Может, это потому, что я обычно получала то, что хотела, работая для этого, прося или манипулируя своим путем. Это не высокомерие, а чистая решимость.
Иногда я думаю, не слишком ли я зациклена на Дэниеле, потому что не могу заполучить его. Но он был со мной в ночь пожара, и это только заставило мои эмоции вспыхнуть до опасного уровня.
Я не знала этого раньше, но оказалось, что я из тех, кто соотносит сексуальную и эмоциональную близость вместе. Они одно целое, неразделимая сущность.
Вот почему все, что он делал после этого, причиняло мне больше боли, чем я когда-либо признаю.
Но одно я знаю точно. Дэниел не единственный, кто играет в игру «ты для меня ничего не значишь».
Я попала в круг его друзей и сблизилась с футболистами. И не только это, но я также позволила им прикасаться ко мне и ласкать меня.
Пока он наблюдал.
Дэниел не так хорошо, как я, умеет контролировать эмоции. Обычно они проливаются, как чернила на бумагу, и он хмурится или раздувает ноздри.
На днях Дэниел видел, как я смеялась с Крисом во время мини-свидания в школьном саду. Когда мы вернулись, Дэниел подождал, пока он подойдет к классу, а затем захлопнул дверью, когда тот входил, ударив его по носу.
Я не поверила в эту сцену в самом начале. То, как Дэниел извинялся и улыбался, было похоже на то, что он действительно не хотел этого.
Но как только Крис отошел, я увидела хитрую ухмылку на лице Дэниела.
Затем, когда Крис наблюдал за тренировкой футбольной команды со скамейки, потому что капитан и помощник команды наказали его, Дэниел пнул мяч прямо в него, но сделал вид, что это вина Ронана.
До этого у Дэниела не было проблем с Крисом, поэтому я знала, что это из-за меня и того, как близко я к нему. Он сказал нечто подобное в ту ночь, когда мы впервые занимались сексом.
Почему ты приняла наркотик? Для того, чтобы вы с Кристофером могли хорошо провести время?
Тогда я не придала этому значения, но тот факт, что он упоминал об этом несколько раз, о чем-то говорит.
Так что я проверяю теорию.
Если Дэниел думает, что у меня что-то с Крисом, возможно, он вытащит голову из задницы и примет меня.
Увидит меня.
Сделает меня снова видимой.
После того, как я попробовала этот вкус, можно с уверенностью сказать, что я полностью зависима.
Впервые Дэниел смотрел только на меня. Не на Астрид, не на девушек, которые поклоняются его алтарю Казановы.
На меня.
Огонь, пожиравший имущество, был на несколько градусов ниже того, который пировал на моем сердце.
Я нравилась Дэниелу.
Ему нравилось проводить со мной время.
Он помог мне одеться и первым вытащил меня из опасности.
Мне все равно, что он винит во всем этом наркотики. Или что он хочет стереть ту ночь красным маркером.
Она уже выгравирована в моем сердце, и никакие природные силы не смогут ее устранить.
Это всего лишь толчок.
Дэниелу нужен только толчок, чтобы понять, что он должен быть со мной.
Не с кем-то другим.
Со мной.
Вот почему я пригласила Криса. Я слышала, как Астрид говорила с Дэниелом по телефону о встрече здесь, чтобы поесть гамбургеров у Алли. Одно из немногих мест, где он действительно ест и его не тошнит. Иногда он ведет себя как свинья в присутствии Астрид и крадет ее еду, а потом, как только она скрывается из виду, его снова рвет.

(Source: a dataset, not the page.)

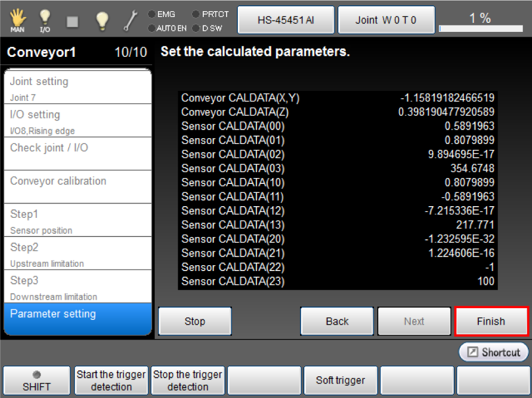Click the MAN manual mode hand icon
The image size is (532, 398).
click(18, 20)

Возможно, он пытается произвести на нее впечатление.
Возможно, она ему действительно нравится, а ты просто второстепенная фигура, Николь.

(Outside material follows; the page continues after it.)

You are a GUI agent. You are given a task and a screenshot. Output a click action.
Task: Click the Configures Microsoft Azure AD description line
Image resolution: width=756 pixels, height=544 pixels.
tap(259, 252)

Я заглушаю демона на своем плече, надевая короткое белое платье с кружевами персикового оттенка. Затем распускаю волосы и крашу губы красной помадой, делая движение, будто целую.
Она предназначена для особых случаев. Например, чтобы заставить Дэниела ревновать.
Я завершаю образ золотыми туфлями, которые делают меня похожей на прекрасную богиню. Или так говорят девушки.
Крис появляется вовремя, одетый в джинсы и дорогие туфли. Он сын заместителя комиссара столичной полиции и известен тем, что доставляет больше неприятностей, чем черная магия.
Раньше он дружил с Леви, который преследует мою сводную сестру с решимостью быка, но в начале этого года они как бы вышли из-под влияния друг друга.
Ходят слухи, что Крис связался с неправильной компанией, то есть с наркоманами, а Леви ненавидит наркоманов с той же страстью, с какой любит футбол.
В любом случае, я никогда не видела Криса под кайфом. Он симпатичный, с крепкой костной структурой и плотным телосложением.
Но не такой красивый, как парень из моих самых счастливых снов и запретных фантазий.
Я начинаю думать, что никто не может сравниться с Дэниелом в красоте, остроумии или обаянии.
Я предвзята, подайте на меня в суд.
– Заходи.
Я веду Криса в домик у бассейна.
Мама и дядя Генри на благотворительном ужине и, вероятно, вернутся поздно.
Кроме нескольких сотрудников, в особняке никого.
Ну, я почти уверена, что застала Астрид за подготовкой к выходу, возможно, с Дэниелом, но я на сто и один процент уверена, что она приведет его сюда позже.
Хорошее время, чтобы сжечь Дэниела огнем, которым он плавил меня.
– Хочешь что-нибудь выпить?
Я показываю на мини-холодильник в углу.
Крис бросает свой вес на диван и похлопывает по пространству рядом.
– Я бы предпочел выпить тебя.
Фу. Кто-нибудь, вызовите полицию по борьбе с отвратительными словечками.
Я все равно улыбаюсь и иду к нему, держа в руках бутылку воды.
По коже ползут мурашки, когда я сажусь рядом с ним. Я проводила время с Крисом только в школе или в людных местах. Сейчас я чувствую что-то другое, даже потустороннее.
Я ставлю бутылку на стол и беру в руки пульт.
– Мы можем посмотреть что-нибудь.
Он сжимает мою руку.
– На тебя гораздо лучше смотреть, чем на телевизор.
Прежде чем я успеваю прокомментировать, он набрасывается на меня с поцелуем. Его губы словно сухая древесина на моих, безжизненные и такие неправильные. Сначала я ошеломлена внезапной атакой, потом пытаюсь отстраниться.
Взгляд его глаз прямо-таки вызывает озноб из глубин души.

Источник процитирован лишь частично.